▶ THE PROBLEM: With the pictures excluded, output only the lines from the one containing "Image resolution: width=700" through the last line of the entries, unchanged.

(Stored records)
[Start of Attachment]

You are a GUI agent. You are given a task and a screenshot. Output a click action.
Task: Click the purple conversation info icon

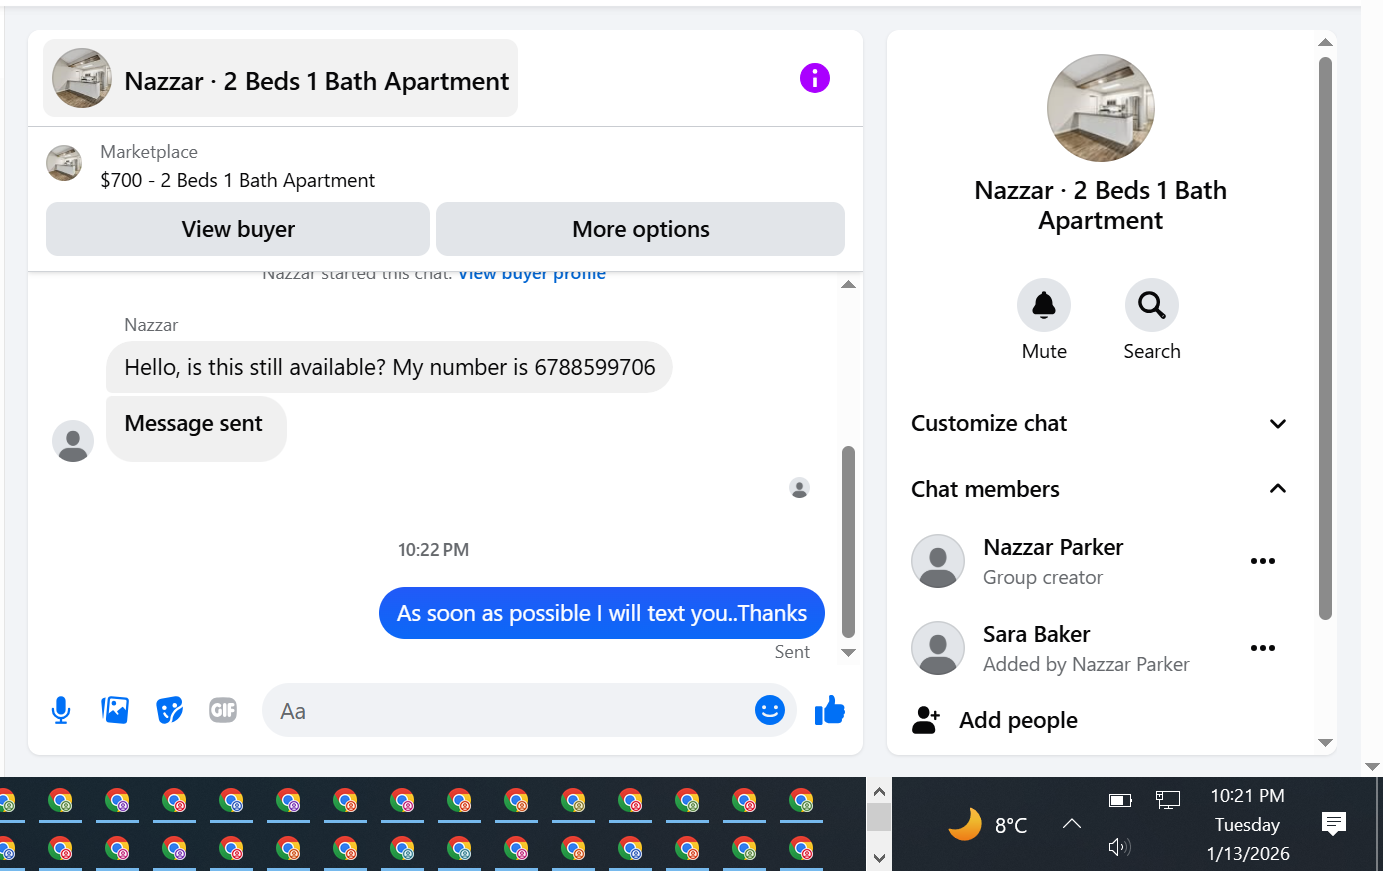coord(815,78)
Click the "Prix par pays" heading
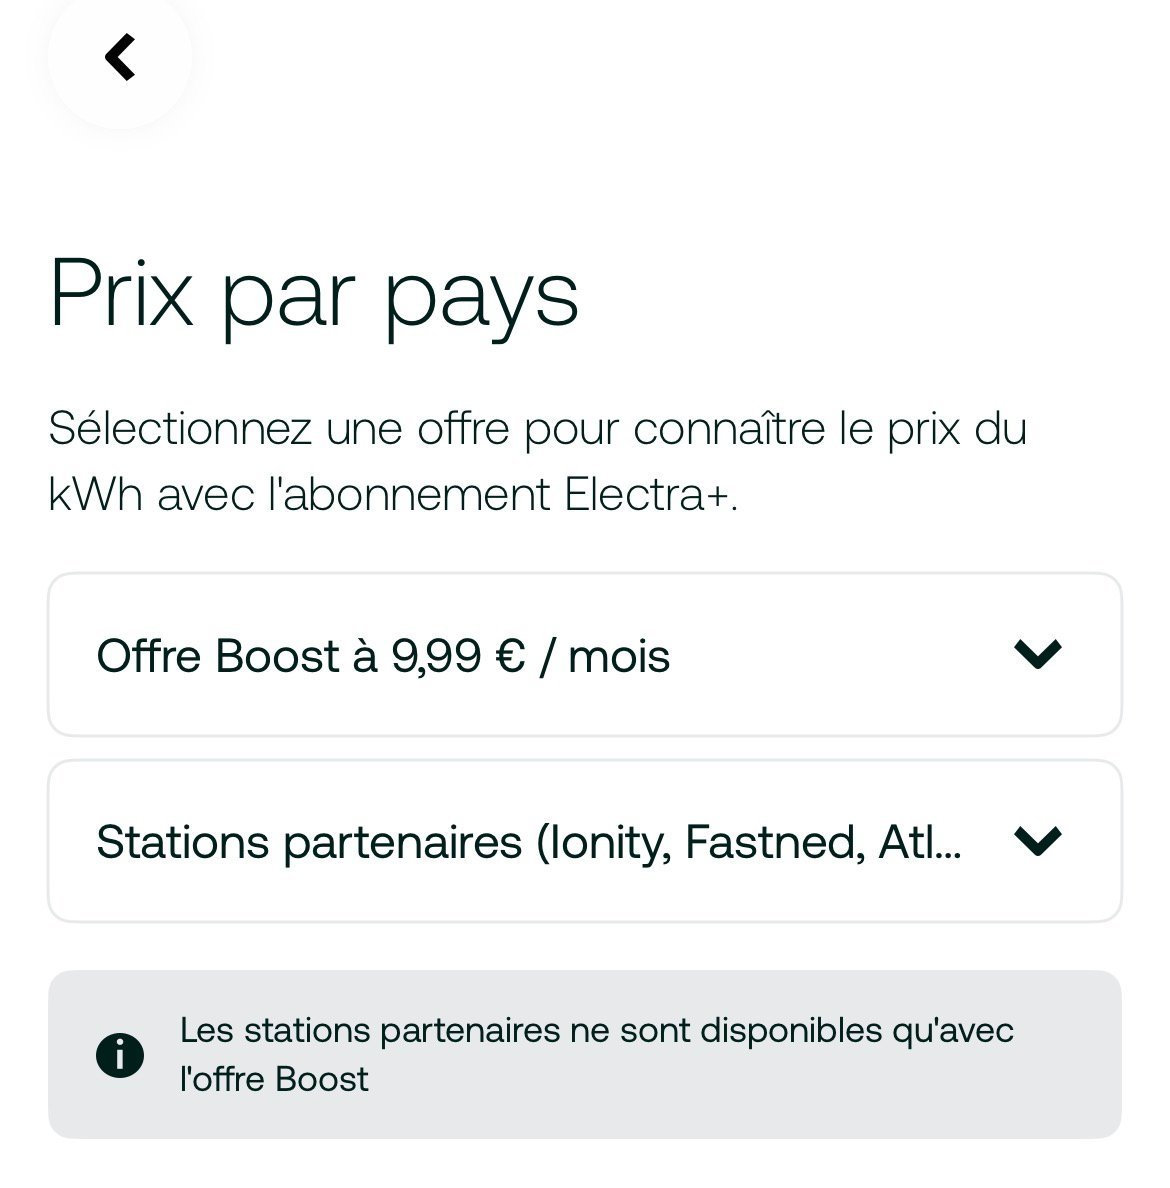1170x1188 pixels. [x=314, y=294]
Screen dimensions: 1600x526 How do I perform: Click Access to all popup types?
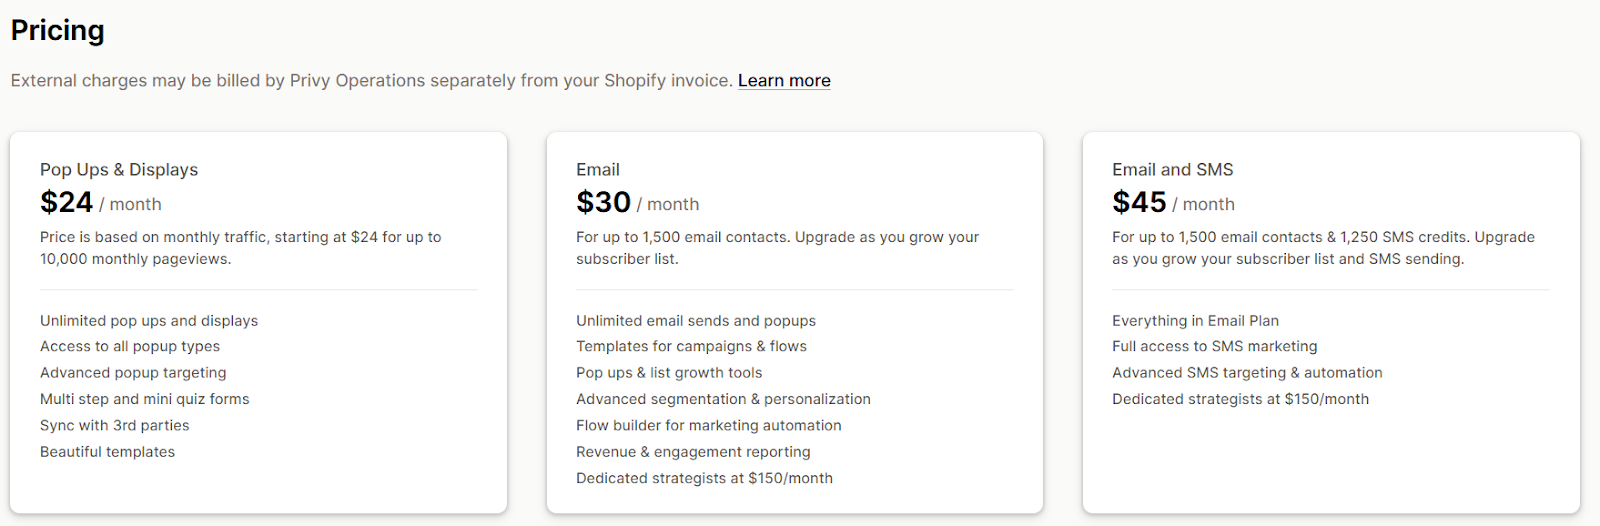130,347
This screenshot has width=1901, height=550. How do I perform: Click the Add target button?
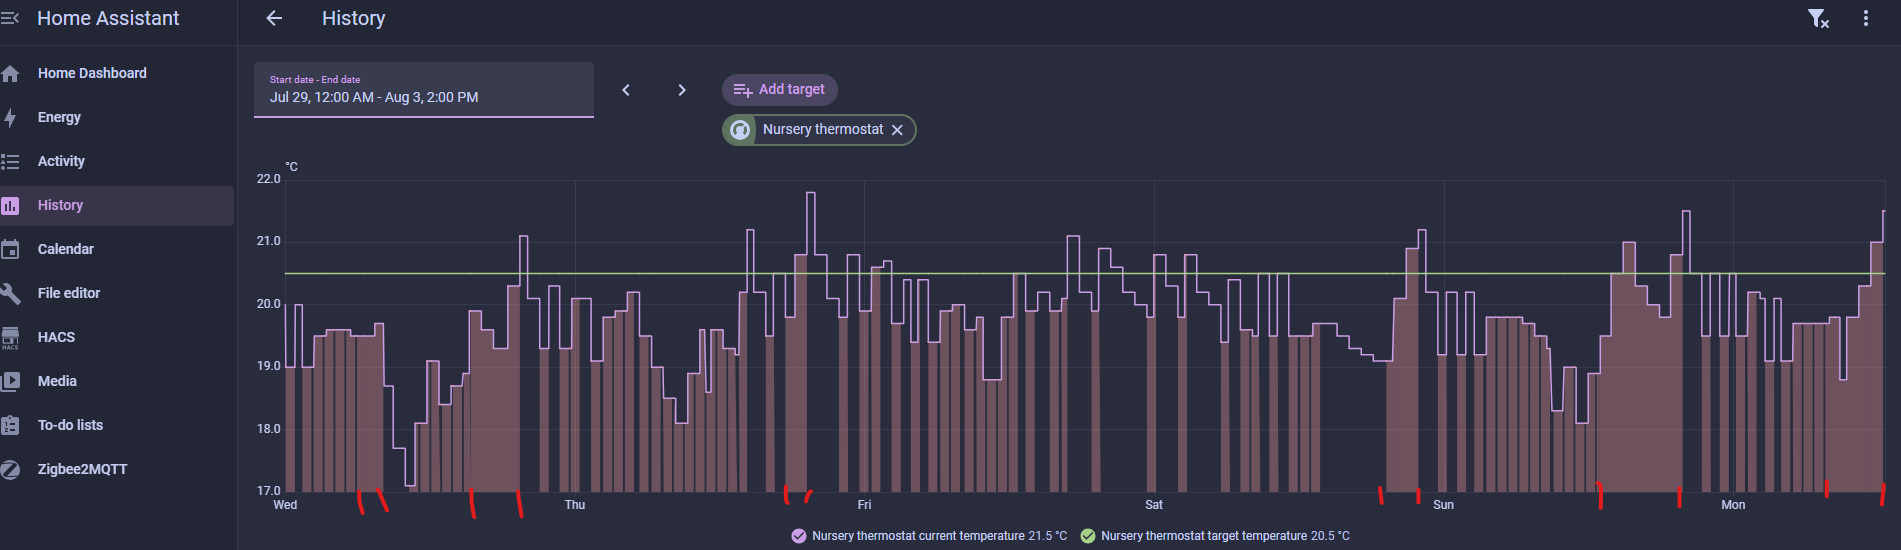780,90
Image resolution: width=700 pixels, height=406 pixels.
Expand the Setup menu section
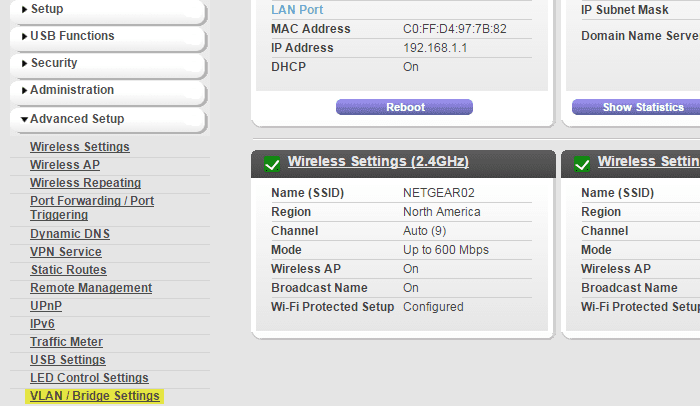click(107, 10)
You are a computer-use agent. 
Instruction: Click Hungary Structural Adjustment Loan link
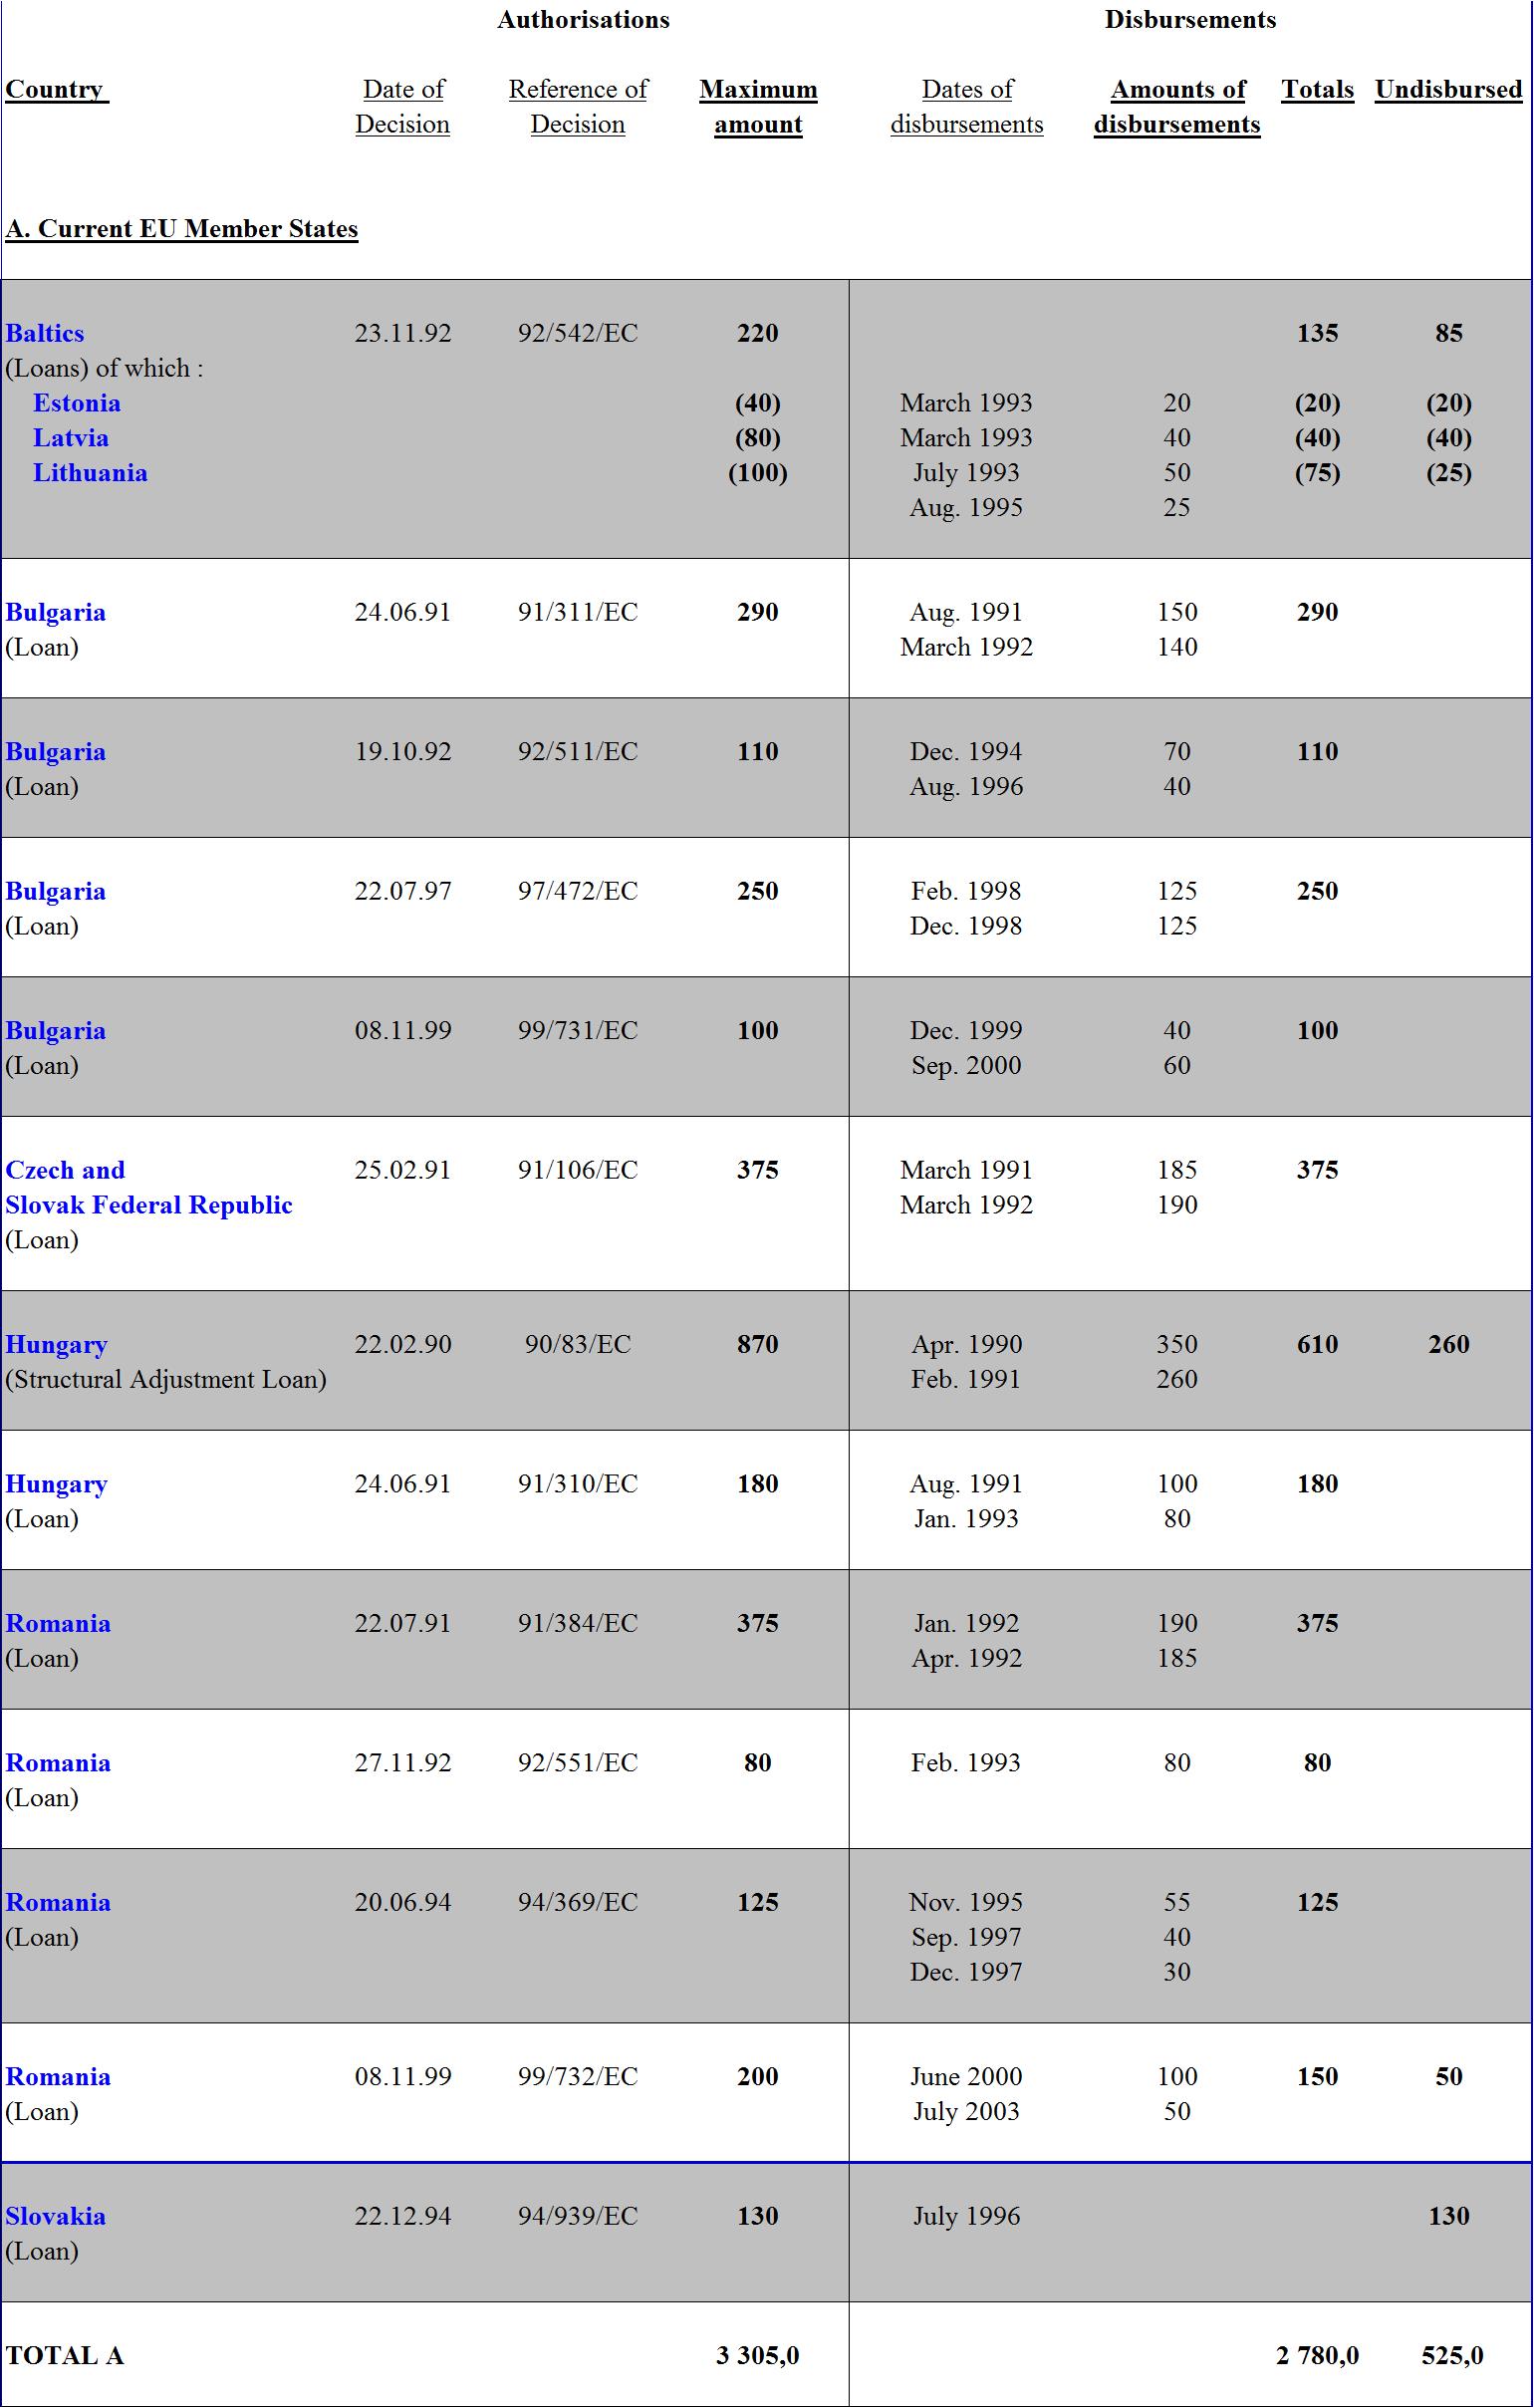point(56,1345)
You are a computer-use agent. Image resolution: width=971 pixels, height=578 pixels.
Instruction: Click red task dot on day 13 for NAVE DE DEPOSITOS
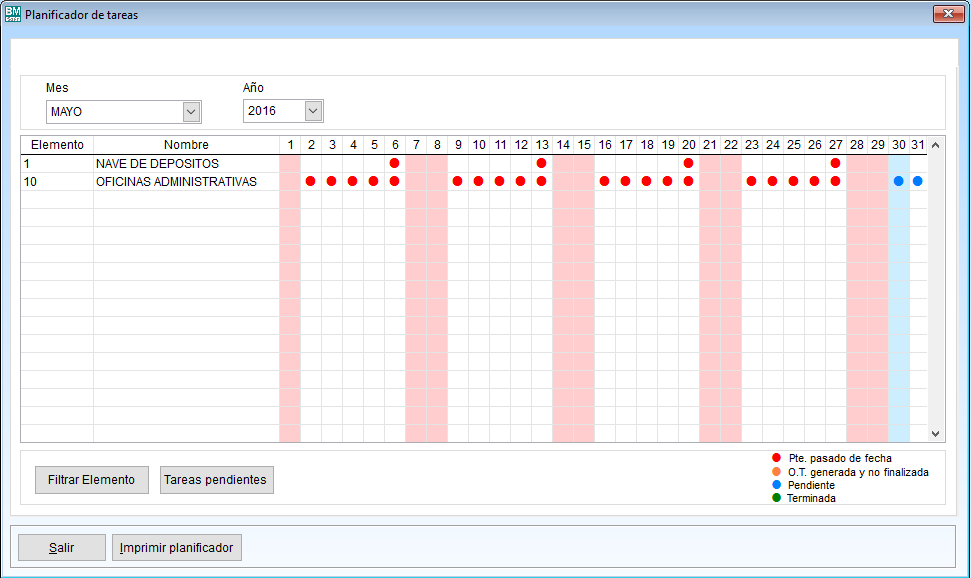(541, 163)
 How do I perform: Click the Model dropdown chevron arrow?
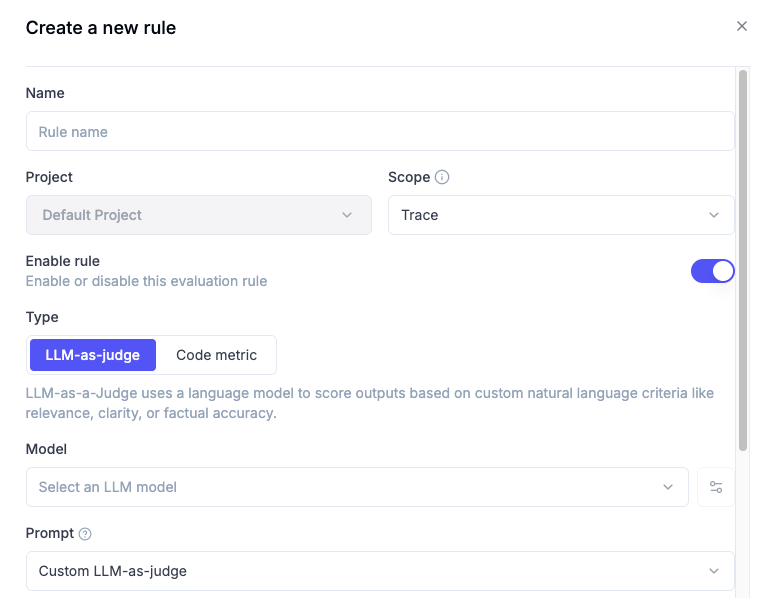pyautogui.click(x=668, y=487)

[End of Attachment]

▶ OUTPUT OF THE TASK:
Image resolution: width=700 pixels, height=406 pixels.
Expand the Setup menu section
click(107, 10)
You are a computer-use agent. 
Instruction: Click Hungary Structural Adjustment Loan link
point(56,1345)
You are a computer-use agent. Image resolution: width=971 pixels, height=578 pixels.
Instruction: Click red task dot on day 13 for NAVE DE DEPOSITOS
(541, 163)
 How do I perform: Click the Model dropdown chevron arrow?
pyautogui.click(x=668, y=487)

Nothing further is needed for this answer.